Kamis, 04 April 2013

LAHIRNYA SOSIOLOGI KOMUNIKASI

 Asal mula kajian komunikasi dalam sosiologi bermula dari akar tradisi pemikiran Karl Marx, dimana Marx sendiri adalah masuk sebagai pendiri sosiologi yang beraliran jerman sementara Claude Henry Saint-Simon, Auguste Comte, dan Emile Durkheim merupakan nama-nama para ahli sosiologi yang beraliran Perancis.
 Sejarah sosiologi komunikasi menempuh dua jalur. Kajian dan sumbangan pemikiran Auguste Comte, Talcott Parson dan Robert K. Merton merupakan sumbangan paradigma fungsional bagi lahirnya teori-teori komunikasi yang beraliran struktural fungsional. Sedangkan sumbangan-sumbangan pemikiran Karl Marx dan Habermas menyumbangkan paradigma konflik bagi lahirnya teori-teori kritis dalam kajian komunikasi.

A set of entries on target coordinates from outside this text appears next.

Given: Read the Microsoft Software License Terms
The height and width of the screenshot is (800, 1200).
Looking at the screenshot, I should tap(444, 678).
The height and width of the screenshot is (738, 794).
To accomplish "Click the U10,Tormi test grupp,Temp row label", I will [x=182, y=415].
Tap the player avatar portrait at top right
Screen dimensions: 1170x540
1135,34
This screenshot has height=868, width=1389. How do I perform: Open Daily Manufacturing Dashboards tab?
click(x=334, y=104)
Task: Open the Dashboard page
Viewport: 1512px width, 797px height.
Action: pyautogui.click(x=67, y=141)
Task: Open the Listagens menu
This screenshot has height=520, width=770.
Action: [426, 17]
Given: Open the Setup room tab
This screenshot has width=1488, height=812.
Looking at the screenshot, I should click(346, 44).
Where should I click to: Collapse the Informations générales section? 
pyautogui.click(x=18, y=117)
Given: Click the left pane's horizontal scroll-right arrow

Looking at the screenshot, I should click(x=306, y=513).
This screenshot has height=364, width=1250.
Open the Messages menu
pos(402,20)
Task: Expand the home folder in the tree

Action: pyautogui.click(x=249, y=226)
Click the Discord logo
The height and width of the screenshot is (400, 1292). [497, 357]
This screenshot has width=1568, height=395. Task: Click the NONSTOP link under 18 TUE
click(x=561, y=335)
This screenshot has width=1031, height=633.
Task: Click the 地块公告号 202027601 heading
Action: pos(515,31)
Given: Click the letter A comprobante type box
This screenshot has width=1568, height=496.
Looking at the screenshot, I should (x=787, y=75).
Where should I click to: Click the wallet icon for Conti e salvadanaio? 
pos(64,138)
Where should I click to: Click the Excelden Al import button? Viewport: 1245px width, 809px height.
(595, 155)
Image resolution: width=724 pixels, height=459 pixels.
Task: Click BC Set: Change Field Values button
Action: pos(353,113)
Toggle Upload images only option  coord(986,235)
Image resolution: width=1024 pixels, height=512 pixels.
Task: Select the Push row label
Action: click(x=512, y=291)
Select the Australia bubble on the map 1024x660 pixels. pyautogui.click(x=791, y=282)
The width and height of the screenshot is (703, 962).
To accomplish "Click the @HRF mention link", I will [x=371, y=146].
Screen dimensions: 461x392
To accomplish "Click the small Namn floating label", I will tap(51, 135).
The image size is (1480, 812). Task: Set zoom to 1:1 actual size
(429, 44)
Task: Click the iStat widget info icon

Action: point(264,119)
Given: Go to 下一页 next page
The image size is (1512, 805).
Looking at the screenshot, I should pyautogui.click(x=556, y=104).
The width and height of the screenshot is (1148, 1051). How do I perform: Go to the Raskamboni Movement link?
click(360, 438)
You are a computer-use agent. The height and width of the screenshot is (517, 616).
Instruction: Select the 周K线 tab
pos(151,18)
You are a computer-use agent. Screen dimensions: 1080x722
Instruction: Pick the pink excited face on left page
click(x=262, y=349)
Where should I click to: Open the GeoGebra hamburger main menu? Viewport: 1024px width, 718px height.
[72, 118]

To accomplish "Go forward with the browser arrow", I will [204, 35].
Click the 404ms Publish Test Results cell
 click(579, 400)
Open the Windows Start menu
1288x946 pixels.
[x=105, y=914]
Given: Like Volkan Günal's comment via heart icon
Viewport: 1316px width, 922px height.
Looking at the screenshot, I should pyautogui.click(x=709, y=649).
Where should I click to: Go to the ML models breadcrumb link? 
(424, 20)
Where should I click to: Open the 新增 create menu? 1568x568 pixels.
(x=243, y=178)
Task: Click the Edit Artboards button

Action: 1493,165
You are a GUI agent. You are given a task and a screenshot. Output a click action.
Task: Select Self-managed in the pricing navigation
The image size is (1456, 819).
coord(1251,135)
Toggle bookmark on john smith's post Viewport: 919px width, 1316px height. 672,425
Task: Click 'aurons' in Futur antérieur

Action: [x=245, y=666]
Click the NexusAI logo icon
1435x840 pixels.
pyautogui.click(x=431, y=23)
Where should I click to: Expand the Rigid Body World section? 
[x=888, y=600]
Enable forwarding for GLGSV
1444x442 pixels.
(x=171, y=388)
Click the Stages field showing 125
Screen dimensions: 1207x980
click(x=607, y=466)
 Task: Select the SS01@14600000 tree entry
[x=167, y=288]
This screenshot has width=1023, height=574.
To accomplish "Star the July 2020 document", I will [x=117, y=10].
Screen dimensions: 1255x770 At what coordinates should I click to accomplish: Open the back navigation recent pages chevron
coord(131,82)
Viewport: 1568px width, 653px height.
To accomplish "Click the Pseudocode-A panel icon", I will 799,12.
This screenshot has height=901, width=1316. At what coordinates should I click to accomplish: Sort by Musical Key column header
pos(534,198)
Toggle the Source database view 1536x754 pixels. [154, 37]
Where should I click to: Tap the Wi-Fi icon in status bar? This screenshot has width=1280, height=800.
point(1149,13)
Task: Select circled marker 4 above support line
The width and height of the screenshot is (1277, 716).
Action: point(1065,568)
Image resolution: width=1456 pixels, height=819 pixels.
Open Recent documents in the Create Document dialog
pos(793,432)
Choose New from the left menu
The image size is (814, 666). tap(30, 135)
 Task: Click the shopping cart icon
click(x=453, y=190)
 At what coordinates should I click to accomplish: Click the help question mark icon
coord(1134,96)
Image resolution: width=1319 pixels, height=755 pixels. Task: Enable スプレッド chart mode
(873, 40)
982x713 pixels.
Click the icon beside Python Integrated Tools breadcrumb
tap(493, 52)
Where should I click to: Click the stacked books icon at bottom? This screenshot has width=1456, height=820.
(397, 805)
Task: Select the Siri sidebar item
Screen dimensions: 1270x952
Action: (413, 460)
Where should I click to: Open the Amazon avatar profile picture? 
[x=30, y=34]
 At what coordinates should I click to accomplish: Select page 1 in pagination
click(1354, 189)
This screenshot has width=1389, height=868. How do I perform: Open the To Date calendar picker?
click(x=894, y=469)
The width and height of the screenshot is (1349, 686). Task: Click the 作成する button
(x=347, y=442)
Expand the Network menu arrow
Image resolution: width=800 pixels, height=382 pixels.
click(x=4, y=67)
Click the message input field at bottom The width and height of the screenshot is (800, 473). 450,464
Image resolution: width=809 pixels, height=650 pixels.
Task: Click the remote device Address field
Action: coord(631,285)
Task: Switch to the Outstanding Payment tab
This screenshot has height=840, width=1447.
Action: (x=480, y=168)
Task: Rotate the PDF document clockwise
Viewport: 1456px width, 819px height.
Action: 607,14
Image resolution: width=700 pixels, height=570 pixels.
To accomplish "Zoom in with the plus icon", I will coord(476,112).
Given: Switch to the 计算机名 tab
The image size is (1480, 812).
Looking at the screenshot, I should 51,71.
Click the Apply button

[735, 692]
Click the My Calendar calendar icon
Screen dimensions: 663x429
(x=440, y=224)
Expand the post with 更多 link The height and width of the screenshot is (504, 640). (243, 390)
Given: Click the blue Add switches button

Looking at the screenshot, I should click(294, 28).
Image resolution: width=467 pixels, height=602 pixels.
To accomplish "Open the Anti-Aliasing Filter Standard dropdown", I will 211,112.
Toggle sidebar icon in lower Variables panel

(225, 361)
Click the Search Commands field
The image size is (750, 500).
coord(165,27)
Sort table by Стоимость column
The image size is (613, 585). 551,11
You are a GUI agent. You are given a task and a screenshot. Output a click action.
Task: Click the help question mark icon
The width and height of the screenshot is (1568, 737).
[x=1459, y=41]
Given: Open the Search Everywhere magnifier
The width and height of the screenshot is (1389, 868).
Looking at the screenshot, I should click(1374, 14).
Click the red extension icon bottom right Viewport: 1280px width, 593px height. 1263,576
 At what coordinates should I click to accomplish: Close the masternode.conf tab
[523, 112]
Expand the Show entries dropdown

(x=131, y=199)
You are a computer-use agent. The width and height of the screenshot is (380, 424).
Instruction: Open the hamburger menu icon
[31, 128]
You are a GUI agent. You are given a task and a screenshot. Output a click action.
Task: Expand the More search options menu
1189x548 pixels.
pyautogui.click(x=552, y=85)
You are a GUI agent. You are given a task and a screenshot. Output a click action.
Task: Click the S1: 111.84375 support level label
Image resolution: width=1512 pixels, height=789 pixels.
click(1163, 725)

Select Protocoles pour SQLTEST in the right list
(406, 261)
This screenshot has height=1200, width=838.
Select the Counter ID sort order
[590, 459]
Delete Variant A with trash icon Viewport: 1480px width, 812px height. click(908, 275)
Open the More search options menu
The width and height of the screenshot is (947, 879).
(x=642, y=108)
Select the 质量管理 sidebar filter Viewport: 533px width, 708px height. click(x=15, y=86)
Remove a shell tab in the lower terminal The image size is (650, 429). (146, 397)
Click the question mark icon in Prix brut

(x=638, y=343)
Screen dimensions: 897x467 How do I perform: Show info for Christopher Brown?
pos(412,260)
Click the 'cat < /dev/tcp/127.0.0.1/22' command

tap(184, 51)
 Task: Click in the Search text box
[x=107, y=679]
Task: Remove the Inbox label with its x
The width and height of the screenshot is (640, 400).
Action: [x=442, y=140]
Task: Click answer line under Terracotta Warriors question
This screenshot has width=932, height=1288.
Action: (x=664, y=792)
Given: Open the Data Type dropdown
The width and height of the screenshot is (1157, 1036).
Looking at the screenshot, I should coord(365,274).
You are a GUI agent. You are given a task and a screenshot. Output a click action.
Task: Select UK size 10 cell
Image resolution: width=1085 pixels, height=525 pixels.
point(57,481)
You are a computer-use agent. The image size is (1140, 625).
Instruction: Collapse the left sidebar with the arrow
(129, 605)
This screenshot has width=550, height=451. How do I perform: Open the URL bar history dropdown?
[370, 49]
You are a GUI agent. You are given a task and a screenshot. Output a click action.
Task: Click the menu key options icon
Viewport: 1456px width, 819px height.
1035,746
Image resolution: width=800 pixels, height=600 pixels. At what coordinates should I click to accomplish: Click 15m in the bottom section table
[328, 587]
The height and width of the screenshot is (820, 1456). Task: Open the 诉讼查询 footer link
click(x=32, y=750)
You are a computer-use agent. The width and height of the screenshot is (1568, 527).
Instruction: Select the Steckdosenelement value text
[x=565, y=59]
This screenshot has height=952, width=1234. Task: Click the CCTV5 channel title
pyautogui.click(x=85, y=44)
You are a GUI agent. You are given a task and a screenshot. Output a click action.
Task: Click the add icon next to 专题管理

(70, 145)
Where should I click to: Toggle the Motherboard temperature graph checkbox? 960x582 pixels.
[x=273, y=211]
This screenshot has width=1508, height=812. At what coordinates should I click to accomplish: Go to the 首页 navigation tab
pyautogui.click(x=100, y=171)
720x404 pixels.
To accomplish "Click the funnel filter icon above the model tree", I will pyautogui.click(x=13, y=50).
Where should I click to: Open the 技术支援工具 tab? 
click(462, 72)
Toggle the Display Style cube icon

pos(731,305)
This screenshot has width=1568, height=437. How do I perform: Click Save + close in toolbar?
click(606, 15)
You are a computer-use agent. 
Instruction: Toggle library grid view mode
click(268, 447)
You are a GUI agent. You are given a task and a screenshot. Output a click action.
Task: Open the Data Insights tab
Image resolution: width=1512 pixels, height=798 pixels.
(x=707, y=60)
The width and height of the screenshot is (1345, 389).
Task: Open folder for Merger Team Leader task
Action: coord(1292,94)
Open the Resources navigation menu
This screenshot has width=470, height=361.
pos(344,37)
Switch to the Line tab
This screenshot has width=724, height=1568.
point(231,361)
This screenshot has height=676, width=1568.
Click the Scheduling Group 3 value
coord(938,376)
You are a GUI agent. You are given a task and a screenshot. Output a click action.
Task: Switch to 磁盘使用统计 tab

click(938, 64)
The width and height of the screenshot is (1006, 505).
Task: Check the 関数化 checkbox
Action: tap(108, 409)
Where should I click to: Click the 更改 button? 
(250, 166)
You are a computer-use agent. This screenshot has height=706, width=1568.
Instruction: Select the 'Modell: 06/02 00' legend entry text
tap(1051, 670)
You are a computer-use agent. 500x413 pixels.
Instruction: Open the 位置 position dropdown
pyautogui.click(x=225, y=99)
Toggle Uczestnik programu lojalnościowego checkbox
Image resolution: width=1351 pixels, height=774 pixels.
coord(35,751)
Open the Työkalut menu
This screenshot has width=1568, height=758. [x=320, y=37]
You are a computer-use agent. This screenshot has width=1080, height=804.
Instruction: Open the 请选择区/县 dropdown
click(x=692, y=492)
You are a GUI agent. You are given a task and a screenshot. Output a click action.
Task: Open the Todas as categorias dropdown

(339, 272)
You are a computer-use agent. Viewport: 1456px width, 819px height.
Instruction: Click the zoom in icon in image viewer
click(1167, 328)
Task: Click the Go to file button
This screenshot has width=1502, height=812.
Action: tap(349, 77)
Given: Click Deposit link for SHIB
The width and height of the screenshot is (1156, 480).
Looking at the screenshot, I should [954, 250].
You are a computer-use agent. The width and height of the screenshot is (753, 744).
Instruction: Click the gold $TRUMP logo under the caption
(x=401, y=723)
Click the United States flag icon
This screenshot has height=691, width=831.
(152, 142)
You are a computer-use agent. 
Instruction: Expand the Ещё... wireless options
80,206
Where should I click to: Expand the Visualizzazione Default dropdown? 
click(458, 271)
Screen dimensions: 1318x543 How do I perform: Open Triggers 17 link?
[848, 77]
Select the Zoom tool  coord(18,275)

 Sosiologi sejak semula telah menaruh perhatian pada masalah-masalah yang ada hubungan dengan interaksi sosial antara seseorang dan orang lainnya. Apa yang disebut oleh Comte dengan ”Social Dynamic”, kesadaran Kolektif” oleh durkheim dan interaksi Sosial Oleh Marx serta ”tindakan komunikatif” dan ”teori komunikasi” oleh Habernas adalah awal mula lahirnya perspektif sosiologi komunikasi. Bahkan melihat kenyataan semacam itu, maka sebenarnya gagasan-gagasan perspektif sosiologi komunikasi telah ada bersamaan dengan lahirnya sosiologi itu sendiri baik dalam perspektif struktural fungsional maupun dalam perspektif konflik.
 Selain apa yang disumbangkan Karl Marx dan Habermas mengenai teori kritis dalam komunikasi, sumbangan dari perspektif struktural fungsional dalam sosiologi yang diajarkan oleh Talcott Parson dalam teori sistem tindakan maupun dalam skema Agil, serta kajian Robert K. Merton tentang struktur fungsional, struktur sosial dan anomi, merupakan sumbangan-sumbangan yang amat penting terhadap lahirnya teor-teori komunikasi di waktu-waktu berikutnya...... ( Why Hay You )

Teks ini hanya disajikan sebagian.